#### [Work to do]
Return the lines of the items unchanged, starting at the line that contains "Task: Select the Email text label" and continuing through the last line of the items.

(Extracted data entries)
>>>>>

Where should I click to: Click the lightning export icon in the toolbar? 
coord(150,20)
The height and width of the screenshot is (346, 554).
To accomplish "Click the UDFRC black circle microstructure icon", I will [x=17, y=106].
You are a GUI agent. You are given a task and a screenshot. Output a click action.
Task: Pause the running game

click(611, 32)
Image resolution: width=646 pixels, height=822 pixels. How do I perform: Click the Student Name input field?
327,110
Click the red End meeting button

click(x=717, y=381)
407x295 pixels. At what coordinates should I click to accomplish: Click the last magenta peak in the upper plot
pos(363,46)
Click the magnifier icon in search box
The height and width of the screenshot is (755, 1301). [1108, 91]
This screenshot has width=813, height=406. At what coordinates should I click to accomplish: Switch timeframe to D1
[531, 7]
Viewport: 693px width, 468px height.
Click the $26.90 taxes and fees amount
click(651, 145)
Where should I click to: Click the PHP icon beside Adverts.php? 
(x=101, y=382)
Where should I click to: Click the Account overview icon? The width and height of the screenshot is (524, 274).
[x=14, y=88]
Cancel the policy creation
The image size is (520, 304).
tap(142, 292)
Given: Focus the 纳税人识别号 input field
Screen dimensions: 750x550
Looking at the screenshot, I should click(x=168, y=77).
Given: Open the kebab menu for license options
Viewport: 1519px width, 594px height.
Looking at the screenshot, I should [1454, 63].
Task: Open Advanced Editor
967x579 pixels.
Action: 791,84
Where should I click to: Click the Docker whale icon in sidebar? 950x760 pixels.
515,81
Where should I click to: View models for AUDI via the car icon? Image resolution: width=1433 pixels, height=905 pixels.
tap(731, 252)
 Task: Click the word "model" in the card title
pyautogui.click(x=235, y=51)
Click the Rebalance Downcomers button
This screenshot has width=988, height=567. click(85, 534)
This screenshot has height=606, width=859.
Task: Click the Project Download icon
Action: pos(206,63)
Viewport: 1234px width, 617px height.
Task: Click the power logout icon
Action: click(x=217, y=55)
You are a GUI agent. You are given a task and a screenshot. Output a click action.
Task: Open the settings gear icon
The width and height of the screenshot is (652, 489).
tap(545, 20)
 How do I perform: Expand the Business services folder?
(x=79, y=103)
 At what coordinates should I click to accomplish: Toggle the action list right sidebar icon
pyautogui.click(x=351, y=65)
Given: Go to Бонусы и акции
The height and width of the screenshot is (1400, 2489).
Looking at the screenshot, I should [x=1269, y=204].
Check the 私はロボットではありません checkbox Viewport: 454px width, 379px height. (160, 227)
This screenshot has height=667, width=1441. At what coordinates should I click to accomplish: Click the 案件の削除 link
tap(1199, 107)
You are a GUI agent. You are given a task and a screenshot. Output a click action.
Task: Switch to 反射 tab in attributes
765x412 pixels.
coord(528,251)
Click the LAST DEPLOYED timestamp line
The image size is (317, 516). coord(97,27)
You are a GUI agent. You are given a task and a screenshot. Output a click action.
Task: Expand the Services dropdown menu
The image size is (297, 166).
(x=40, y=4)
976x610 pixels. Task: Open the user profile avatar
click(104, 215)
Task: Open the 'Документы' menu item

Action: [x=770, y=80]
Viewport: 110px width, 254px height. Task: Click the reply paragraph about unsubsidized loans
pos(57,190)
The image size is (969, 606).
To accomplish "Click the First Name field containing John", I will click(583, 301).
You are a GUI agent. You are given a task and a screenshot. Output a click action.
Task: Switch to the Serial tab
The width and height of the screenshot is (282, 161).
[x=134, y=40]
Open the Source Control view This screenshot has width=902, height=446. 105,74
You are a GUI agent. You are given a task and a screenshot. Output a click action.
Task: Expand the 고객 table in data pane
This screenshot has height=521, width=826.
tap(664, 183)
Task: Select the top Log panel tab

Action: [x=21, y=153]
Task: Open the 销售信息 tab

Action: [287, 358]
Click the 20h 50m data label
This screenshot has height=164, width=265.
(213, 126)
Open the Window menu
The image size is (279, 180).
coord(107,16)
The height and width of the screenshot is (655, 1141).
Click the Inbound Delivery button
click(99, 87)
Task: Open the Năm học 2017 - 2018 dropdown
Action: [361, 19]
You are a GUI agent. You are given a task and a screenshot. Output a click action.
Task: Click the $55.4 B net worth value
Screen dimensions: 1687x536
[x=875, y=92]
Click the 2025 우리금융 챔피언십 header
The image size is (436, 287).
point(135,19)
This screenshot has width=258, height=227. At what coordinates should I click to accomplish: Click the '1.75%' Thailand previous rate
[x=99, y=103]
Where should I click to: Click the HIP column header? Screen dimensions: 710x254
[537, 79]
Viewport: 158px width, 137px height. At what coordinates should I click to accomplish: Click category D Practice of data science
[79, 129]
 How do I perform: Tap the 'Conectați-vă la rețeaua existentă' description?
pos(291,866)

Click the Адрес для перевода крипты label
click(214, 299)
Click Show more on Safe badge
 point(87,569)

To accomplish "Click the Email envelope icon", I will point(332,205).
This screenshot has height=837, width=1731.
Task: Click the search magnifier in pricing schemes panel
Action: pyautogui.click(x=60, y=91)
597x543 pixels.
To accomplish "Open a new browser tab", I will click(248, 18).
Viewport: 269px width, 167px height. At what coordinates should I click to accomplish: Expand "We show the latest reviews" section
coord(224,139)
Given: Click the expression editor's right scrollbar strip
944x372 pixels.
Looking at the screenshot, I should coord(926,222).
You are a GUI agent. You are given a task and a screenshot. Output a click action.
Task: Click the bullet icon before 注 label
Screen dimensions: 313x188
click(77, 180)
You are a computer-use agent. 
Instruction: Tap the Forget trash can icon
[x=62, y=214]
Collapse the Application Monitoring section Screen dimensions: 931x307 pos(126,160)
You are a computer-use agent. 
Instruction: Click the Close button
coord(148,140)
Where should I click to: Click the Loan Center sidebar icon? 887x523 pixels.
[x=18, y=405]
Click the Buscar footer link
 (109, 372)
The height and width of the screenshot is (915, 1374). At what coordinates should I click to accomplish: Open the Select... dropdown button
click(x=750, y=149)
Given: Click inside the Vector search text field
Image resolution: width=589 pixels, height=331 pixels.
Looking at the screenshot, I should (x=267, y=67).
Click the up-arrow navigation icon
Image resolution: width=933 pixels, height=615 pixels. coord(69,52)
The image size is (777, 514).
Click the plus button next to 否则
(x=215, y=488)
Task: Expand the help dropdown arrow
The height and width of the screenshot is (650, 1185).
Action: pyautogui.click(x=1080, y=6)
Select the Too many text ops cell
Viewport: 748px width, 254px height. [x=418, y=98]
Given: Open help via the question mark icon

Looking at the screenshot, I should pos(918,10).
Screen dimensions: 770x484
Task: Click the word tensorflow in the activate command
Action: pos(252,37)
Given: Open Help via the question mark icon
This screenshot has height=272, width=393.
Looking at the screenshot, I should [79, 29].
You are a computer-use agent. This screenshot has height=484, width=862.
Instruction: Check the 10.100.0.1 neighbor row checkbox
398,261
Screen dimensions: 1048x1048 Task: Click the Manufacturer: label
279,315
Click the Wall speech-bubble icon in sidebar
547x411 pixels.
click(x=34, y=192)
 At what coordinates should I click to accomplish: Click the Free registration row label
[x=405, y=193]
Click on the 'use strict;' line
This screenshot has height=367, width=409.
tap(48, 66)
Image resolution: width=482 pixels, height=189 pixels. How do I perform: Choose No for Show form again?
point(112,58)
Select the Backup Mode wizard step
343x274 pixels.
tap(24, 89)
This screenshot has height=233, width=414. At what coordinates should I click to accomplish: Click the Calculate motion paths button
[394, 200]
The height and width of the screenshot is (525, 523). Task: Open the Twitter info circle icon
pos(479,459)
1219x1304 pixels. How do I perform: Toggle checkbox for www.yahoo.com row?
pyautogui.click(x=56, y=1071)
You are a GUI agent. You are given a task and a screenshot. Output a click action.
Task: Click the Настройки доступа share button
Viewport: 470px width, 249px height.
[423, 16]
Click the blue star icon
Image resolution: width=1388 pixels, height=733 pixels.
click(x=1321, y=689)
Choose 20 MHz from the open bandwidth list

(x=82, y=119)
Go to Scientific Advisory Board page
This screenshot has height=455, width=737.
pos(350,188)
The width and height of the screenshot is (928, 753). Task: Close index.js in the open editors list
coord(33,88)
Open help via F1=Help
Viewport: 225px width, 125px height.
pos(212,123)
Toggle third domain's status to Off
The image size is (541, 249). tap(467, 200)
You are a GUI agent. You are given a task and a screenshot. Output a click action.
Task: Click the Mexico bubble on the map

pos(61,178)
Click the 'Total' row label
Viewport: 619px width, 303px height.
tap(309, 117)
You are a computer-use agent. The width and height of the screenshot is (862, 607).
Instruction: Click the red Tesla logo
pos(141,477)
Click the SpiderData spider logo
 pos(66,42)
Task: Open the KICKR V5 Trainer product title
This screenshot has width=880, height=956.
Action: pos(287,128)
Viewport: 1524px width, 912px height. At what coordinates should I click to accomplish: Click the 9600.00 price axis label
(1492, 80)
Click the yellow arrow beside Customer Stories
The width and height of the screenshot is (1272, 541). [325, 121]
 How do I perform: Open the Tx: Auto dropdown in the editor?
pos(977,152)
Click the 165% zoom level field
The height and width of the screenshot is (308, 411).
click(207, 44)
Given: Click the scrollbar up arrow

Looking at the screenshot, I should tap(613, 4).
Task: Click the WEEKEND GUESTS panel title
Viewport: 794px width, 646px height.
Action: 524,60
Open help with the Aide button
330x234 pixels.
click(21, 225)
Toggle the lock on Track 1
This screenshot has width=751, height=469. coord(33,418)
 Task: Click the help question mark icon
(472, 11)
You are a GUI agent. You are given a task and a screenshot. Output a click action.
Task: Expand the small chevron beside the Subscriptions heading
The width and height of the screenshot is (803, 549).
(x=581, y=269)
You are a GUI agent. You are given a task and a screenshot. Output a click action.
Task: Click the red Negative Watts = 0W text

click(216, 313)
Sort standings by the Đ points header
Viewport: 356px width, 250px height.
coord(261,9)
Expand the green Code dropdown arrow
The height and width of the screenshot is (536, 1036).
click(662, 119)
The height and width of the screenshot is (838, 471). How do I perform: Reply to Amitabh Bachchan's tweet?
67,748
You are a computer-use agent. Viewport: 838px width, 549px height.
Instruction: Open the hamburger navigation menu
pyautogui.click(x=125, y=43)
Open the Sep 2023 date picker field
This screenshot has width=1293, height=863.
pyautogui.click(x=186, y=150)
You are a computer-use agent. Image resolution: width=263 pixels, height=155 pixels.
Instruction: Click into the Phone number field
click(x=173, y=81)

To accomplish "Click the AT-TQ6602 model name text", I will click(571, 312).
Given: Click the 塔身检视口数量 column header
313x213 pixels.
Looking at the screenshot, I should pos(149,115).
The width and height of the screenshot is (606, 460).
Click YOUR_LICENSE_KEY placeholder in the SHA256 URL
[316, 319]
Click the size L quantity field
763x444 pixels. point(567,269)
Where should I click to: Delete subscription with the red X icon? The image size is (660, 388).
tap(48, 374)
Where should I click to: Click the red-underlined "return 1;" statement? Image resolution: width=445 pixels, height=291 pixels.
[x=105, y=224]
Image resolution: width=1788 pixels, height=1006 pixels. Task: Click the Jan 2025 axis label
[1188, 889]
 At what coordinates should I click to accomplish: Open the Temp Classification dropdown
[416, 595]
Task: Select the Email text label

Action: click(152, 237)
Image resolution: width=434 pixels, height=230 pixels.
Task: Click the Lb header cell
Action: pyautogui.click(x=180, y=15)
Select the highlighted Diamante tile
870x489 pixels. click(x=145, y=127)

<<<<<

#### [Finished task]
Task: Select the Email text label

Action: click(152, 237)
Image resolution: width=434 pixels, height=230 pixels.
Task: Click the Lb header cell
Action: pyautogui.click(x=180, y=15)
Select the highlighted Diamante tile
870x489 pixels. click(x=145, y=127)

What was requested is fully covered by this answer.